Nackte WahrheitMit der Dating-App «Lulu» über den Ex lästern
Den Ex-Mann, Ex-Lover oder Ex-Flirt bewerten, wie man es mit Hotels oder Restaurants tut: Eine App aus den USA für Frauen macht es möglich.
- von
- cls
«Trägt Socken im Bett», «Ehemann-Material» oder «Von seiner Mutter besessen». So reden Frauen über ihre Dates, Lover oder Ex-Männer. Normalerweise sind solche Äusserungen für die trauten Lästerrunden reserviert. Nicht so bei der Smartphone-Anwendung «Lulu». In der App, die es in den USA gibt, können Frauen ihre Urteile über Vertreter der männlichen Spezies öffentlich fällen.

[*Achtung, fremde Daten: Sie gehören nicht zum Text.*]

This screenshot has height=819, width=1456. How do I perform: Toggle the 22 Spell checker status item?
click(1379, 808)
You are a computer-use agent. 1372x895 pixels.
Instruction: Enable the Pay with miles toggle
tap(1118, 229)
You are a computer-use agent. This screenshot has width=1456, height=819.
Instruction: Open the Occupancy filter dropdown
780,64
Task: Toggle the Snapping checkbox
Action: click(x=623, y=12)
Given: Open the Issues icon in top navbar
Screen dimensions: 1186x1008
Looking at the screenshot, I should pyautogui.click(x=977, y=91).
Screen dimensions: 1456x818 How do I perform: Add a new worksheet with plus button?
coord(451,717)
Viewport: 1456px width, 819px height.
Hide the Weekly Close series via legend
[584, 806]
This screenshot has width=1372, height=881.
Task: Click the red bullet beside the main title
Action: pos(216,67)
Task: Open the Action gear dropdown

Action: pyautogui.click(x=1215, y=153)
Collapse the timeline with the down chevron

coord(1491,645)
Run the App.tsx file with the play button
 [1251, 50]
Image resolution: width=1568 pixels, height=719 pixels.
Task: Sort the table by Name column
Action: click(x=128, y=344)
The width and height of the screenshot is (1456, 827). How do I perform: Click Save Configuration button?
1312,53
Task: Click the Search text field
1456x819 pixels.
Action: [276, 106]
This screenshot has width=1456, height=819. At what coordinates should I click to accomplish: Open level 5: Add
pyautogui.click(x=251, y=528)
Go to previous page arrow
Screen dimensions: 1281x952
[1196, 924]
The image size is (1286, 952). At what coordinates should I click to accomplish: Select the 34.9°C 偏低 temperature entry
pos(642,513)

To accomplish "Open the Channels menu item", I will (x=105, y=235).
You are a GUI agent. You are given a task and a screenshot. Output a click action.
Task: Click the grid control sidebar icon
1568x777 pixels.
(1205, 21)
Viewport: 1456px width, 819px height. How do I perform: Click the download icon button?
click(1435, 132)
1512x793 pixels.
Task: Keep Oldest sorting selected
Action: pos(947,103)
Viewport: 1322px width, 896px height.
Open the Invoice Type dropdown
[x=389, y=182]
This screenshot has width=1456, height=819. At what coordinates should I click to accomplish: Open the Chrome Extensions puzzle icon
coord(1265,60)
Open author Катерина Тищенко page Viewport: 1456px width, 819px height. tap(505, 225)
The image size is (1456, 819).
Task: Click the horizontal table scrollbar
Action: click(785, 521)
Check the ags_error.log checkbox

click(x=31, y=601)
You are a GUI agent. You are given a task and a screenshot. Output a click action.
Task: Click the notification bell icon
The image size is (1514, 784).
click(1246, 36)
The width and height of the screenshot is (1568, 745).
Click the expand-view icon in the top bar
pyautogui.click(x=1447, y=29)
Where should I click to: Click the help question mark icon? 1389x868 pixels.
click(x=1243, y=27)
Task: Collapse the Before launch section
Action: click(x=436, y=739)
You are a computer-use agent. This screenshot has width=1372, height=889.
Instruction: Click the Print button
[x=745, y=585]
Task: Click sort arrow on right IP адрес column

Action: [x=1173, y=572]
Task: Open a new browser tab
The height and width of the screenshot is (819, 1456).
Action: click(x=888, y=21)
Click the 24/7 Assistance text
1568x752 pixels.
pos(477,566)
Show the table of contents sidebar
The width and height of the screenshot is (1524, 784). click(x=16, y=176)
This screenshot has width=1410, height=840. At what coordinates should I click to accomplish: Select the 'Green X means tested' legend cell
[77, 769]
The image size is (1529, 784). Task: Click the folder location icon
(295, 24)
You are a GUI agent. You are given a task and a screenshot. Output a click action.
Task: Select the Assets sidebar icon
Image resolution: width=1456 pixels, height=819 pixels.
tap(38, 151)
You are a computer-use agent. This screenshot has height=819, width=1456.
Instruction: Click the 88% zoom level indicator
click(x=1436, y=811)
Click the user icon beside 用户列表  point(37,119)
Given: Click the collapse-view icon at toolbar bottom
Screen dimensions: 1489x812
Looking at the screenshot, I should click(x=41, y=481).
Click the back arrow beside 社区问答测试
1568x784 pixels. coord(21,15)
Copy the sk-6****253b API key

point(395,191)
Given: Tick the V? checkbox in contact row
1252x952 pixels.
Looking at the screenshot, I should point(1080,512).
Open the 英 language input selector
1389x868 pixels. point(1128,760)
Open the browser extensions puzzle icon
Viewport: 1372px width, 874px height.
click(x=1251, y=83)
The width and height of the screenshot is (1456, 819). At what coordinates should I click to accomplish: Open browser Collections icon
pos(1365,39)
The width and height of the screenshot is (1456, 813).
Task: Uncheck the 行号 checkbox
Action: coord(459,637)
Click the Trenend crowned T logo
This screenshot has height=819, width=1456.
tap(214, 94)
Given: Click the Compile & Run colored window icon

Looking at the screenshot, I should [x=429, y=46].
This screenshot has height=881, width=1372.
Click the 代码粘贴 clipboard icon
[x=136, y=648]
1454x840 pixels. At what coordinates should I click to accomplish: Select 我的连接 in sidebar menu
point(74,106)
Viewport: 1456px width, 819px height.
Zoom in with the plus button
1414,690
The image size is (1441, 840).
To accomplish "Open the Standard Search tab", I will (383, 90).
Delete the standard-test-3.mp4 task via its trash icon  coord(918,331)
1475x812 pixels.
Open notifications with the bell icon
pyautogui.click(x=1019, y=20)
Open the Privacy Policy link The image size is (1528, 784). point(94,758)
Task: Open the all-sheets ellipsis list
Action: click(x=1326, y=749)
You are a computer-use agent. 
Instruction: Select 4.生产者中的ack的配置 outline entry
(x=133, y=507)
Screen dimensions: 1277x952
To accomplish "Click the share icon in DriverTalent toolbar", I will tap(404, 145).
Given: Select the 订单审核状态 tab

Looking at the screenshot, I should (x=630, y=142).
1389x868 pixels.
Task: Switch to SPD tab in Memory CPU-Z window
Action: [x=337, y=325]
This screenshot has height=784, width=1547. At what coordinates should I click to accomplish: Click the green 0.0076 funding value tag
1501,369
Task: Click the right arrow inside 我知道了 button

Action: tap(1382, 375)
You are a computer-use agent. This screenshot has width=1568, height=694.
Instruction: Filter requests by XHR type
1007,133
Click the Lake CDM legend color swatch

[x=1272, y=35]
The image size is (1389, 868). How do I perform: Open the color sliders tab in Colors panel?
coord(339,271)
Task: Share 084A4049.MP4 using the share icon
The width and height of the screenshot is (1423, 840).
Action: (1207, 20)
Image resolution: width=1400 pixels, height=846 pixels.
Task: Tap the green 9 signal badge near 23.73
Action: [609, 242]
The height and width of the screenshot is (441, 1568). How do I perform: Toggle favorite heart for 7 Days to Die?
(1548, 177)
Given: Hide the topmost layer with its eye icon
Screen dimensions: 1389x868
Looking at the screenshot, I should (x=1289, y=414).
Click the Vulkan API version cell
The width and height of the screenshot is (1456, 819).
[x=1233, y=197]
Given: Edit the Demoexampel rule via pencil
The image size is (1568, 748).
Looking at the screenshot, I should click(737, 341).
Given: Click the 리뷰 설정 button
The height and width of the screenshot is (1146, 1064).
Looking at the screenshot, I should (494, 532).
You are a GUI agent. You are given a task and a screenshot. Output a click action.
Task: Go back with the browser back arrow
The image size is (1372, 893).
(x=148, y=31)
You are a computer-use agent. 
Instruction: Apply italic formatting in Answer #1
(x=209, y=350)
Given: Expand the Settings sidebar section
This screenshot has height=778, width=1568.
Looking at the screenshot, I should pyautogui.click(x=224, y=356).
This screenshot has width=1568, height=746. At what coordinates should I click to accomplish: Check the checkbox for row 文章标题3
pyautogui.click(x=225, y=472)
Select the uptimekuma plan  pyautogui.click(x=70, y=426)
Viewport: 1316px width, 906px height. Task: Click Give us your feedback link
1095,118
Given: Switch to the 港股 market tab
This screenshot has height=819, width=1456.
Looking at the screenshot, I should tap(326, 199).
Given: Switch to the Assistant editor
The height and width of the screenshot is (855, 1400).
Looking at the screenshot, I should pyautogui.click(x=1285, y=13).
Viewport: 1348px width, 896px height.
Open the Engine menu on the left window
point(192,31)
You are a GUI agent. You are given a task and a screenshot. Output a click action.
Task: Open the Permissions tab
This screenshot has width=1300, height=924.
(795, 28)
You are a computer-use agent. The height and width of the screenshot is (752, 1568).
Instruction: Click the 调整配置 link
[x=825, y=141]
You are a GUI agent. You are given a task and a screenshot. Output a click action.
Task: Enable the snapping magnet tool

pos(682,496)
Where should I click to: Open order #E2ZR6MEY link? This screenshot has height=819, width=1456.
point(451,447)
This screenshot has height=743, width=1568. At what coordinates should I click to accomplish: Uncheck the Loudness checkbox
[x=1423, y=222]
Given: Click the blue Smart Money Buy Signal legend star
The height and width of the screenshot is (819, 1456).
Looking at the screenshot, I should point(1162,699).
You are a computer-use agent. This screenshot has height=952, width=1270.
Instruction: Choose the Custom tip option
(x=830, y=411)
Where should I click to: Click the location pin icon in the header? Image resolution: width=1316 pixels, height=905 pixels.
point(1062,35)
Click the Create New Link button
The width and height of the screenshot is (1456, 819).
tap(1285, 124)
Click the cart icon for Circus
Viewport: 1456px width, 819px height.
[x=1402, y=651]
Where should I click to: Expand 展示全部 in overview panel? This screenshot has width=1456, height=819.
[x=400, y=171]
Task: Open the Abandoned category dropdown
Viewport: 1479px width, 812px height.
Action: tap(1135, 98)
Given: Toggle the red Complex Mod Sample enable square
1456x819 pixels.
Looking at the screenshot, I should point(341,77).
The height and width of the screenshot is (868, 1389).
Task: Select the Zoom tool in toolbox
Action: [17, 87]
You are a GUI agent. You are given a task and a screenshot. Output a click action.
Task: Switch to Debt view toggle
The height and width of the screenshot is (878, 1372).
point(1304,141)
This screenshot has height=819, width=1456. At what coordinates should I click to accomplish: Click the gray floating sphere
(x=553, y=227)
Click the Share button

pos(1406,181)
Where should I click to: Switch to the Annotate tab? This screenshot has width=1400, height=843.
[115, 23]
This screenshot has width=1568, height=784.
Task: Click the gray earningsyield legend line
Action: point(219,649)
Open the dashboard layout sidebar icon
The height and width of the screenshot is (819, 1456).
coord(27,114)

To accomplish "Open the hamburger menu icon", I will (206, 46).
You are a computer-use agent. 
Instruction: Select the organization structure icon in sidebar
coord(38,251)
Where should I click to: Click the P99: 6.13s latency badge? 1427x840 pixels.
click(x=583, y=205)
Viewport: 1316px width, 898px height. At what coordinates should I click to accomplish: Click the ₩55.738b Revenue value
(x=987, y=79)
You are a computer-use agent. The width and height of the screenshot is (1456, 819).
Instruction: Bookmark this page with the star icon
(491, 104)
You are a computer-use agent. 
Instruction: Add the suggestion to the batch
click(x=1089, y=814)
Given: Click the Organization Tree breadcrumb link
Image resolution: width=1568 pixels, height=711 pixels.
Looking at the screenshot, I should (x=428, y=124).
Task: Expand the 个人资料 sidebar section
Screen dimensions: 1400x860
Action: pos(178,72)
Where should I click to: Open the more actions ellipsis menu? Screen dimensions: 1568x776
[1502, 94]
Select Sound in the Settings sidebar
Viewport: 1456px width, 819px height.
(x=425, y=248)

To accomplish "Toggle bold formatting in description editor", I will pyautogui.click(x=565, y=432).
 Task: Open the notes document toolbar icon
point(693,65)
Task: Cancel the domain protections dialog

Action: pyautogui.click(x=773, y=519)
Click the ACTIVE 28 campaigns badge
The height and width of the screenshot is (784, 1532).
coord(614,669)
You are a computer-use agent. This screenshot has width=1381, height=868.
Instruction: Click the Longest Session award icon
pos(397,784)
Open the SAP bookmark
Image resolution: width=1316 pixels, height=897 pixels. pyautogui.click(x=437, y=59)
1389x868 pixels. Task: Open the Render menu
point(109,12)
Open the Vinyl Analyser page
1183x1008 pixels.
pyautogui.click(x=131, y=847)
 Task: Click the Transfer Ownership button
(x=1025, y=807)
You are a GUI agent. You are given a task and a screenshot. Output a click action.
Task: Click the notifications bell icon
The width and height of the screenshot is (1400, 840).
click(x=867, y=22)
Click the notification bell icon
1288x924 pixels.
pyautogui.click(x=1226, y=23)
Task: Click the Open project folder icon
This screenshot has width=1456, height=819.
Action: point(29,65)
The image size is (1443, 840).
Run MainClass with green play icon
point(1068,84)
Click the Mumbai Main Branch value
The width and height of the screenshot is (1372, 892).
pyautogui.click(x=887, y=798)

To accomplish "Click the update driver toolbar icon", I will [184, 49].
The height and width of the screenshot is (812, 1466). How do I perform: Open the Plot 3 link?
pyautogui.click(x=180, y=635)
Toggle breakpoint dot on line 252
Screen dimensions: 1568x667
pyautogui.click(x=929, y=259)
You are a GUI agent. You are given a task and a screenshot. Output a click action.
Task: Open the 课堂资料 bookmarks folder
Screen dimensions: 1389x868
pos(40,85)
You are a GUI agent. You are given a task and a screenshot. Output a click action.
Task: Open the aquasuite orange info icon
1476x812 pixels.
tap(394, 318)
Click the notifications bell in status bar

Anonym natürlich.
So dürfen die Nutzerinnen der App Ex-Freunde, ehemalige Flirts und One-Night-Stands beurteilen, in dem sie aus zahlreichen vorgegebenen Aussagen oder Kategorien (Aussehen, erster Kuss, Bett, Humor, Ambitionen) auswählen, via Hashtag urteilen und schliesslich Punkte auf einer Skala von 1 bis 10 vergeben. Zum Beispiel über Benehmen, Bettqualitäten oder Heirats-Potential.
Urteil via Hashtag
Die Bewertungen können sehr schmeichelhaft sein, wie etwa «#AlwaysHappy» oder «#WritesLovesongs», aber auch entlarvend wie «#PornEducated» oder «#PantyDroppers» sowie pragmatisch wie «#AlwaysPays» oder «#ObsessedWithHisCar». Auch Körperzonen werden bewertet. Die Gesamtpunktzahl entscheidet über den Ruf – je höher diese ausfällt, desto besser der Mann. So wie auf Tripadvisor Hotels, auf Airbnb Wohnungen bewertet werden, ratet Lulu Männer.
Allerdings müssen die Männer zustimmen, ob sich die App ihrer Facebook-Daten bedienen und daraus ein Profil erstellt werden darf. Die meisten tun das aber. Nach Auskunft der Firmengründerin Alexandra Chung deaktivieren ungefähr fünf Prozent der Beurteilten ihr Profil, lassen sich aber kurze Zeit später wieder in die Datenbank aufnehmen. Nur wenige entfernen ihr Profil dauerhaft oder lassen sich blacklisten. Manche Männer würden sich sogar darum reissen, in der App zu sein.
Sexistisch oder feministisch?
Fünf Millionen Mal wurde die App in den USA heruntergeladen. Hauptnutzerinnen sind heterosexuelle Frauen zwischen 18 und 25 Jahren. In den USA hagelte es von Anfang an Kritik. Männerverachtend, stereotyp und sexistisch sei diese App, in der es nur um «Fuckability» gehe, heisst es etwa im New Yorker. Ein Brasilianer reichte sogar Klage gegen Lulu respektive deren Gründerin ein, weil er sich unrechtmässig bewertet fand.
Nicht unrechtmässig, sondern «ungeschminkt», dementiert Chung. Manche nennen sie auch «provokant», erklärt Chung. Tatsächlich aber bescheinigt sie der App einen feministischen Hintergrund: Lulu gebe den Frauen in der Welt der Aufreisser die Macht zurück, so die Juristin. Fast alle Dating-Apps seien nämlich von Männern kreiert worden und würden sich auf den sexuellen Aspekt einer potentiellen Partnerin beschränken. Bei Lulu gehe es aber um viel mehr. Um Realität nämlich. Männer würden danach bewertet, wie sie sich im realen Leben Frauen gegenüber verhalten hätten.
Wer online chatte und date, wisse schliesslich nicht, wie die Person im richtigen Leben sei, so ganz ohne Photoshop und Schönfärberei. Lernt eine Nutzerin beispielsweise einen Mann in einer Bar kennen, kann sie mit Lulu parallel auf ihrem Handy checken, ob sie gerade den Mann fürs Leben (#HusbandMaterial) oder für eine Nacht (#GonebyMorning) kennengelernt hat. Da wisse sie laut Chung wenigstens, was auf sie zukomme.